ヲ01年6月24日
大阪ハインリッヒ・シュッツ室内合唱団
現代音楽シリーズ

 会場 いずみホール

 宗教作品と並んで、いまや大阪ハインリッヒ・シュッツ室内合唱団のもっとも得意なジャンル、現代音楽のシリーズ12回目。今回彼らが取り上げたのは、間宮芳生氏の「鳥獣戯画」と藤家渓子氏の「楽園の泉」、それに木下作品が三つ(「弦楽オーケストラのためのシンフォニエッタ」「虚無の未来へ」「邪宗門秘曲」)。木下作品はほとんど今年3月の作品個展の再演で、どれも前回に勝るとも劣らぬ名演であった。オーケストラを用いる大作なので舞台にのせるのは大変なはずなのに、初演から3ヶ月で、さっそく関西初演していただけて本当にうれしい。でもこれらの作品に関しては「木下牧子作品展2」(「バックナンバー」参照)の項で詳細に述べているので、今回は間宮・藤家作品を中心に話を進めたい。現代音楽というと重くて暗い作品を連想しがちだが、この2曲はかなり遊び心の入った楽しい作品であった。もっとも楽譜を見ると思い切り難しそうだが・・。

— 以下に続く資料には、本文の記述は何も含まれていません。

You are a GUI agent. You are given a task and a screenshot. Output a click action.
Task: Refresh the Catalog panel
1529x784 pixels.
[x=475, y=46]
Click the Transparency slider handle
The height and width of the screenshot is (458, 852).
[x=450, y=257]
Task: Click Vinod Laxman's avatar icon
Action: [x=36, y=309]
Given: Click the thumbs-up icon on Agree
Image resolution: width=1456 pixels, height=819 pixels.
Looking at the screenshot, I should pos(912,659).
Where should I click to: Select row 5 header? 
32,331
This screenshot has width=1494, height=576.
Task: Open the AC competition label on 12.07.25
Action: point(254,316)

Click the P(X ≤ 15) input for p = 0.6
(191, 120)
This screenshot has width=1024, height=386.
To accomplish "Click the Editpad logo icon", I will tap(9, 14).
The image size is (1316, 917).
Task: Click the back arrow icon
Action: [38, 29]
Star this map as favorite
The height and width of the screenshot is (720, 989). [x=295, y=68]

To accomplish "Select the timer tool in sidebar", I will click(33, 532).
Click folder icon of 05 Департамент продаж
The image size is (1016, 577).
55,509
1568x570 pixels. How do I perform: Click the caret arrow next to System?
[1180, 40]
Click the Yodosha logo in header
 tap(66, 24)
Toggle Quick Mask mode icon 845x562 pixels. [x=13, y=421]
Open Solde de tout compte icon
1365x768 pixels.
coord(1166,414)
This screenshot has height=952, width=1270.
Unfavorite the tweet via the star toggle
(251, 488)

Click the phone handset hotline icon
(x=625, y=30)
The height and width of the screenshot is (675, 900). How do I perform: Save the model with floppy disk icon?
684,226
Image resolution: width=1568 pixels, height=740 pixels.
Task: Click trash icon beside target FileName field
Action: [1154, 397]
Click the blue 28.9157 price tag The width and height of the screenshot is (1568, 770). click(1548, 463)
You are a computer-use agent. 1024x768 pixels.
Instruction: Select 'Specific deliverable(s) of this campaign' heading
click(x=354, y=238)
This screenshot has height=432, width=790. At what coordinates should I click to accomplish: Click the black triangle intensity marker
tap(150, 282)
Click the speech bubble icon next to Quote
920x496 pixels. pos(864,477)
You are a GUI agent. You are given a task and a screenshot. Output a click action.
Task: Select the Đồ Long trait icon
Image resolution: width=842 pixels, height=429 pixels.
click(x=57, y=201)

 合唱の現代音楽といえば東京混声合唱団が有名で実績も際立っているが、真面目でストイック(笑ったら罰が当たる)、難解(評論家、さしあたって絶賛)といった感じの東混に比べ、こちらはかなりドラマチックな演奏を得意とし、同じ難解な作品を演奏しても、ピリピリした前衛でなく上質のエンターテインメントとなるのが大変興味深い。
特にシアター・ピースなど演劇性の強い作品でその真価を発揮するように思われる。大阪人のキャラクターも大きいのかもしれないが、今、現代音楽において「遊び心」というのはとても重要なファクターではないだろうか。今回の当間氏の選曲にも、その辺の狙いがはっきり出ているように思う。

 「鳥獣戯画」は、35年前に作曲された記録映画用音楽が、その後改作を経て演奏会用作品となった作品。平安〜鎌倉時代にかけて書かれた風刺絵巻「鳥獣戯画」に対応する形で書かれ、お経やらお囃子やら男女の歌やら実ににぎやかなエンタテインメント。打楽器、コントラバスの伴奏も個性的かつ効果的で、合唱団ものびやかに実力を発揮していた。途中のジャズっぽい味付けも印象的だったが、たぶん35年前にはナウい(!)感覚だったはずのものが、今聴くと逆に少々古くさく感じられなくもない。流行とは、本当にむずかしいモノだ。

 「楽園の泉」は東混の委嘱作品らしいが聴いたのは今回が初めて。響きは意外に聞きやすいけれど曲の構成が個性的。合唱とともに登場するギターとヴァイオリンは伴奏という役割では全くなく、合唱の流れを分断するように「突然ですが・・」と現われてくる。ヴァイオリンは大まじめなヴィルトウオーゾ、ギターは飄々としたとぼけた味わいが面白く、2回ほど吹き出してしまった。真剣に演奏したとき、そこからほのかなユーモアが立ち上ってくる「遊び心のある」あるいはいい意味で「人を食った」作品という気がした。あくまで個人的な感想なので、それは違う!などと青筋たてて反論されても知りません。

 ともかく大阪ハインリッヒ・シュッツ室内合唱団の高い技術と、エンタテインメント性は、この2曲の魅力を十分に引き出していたと思う。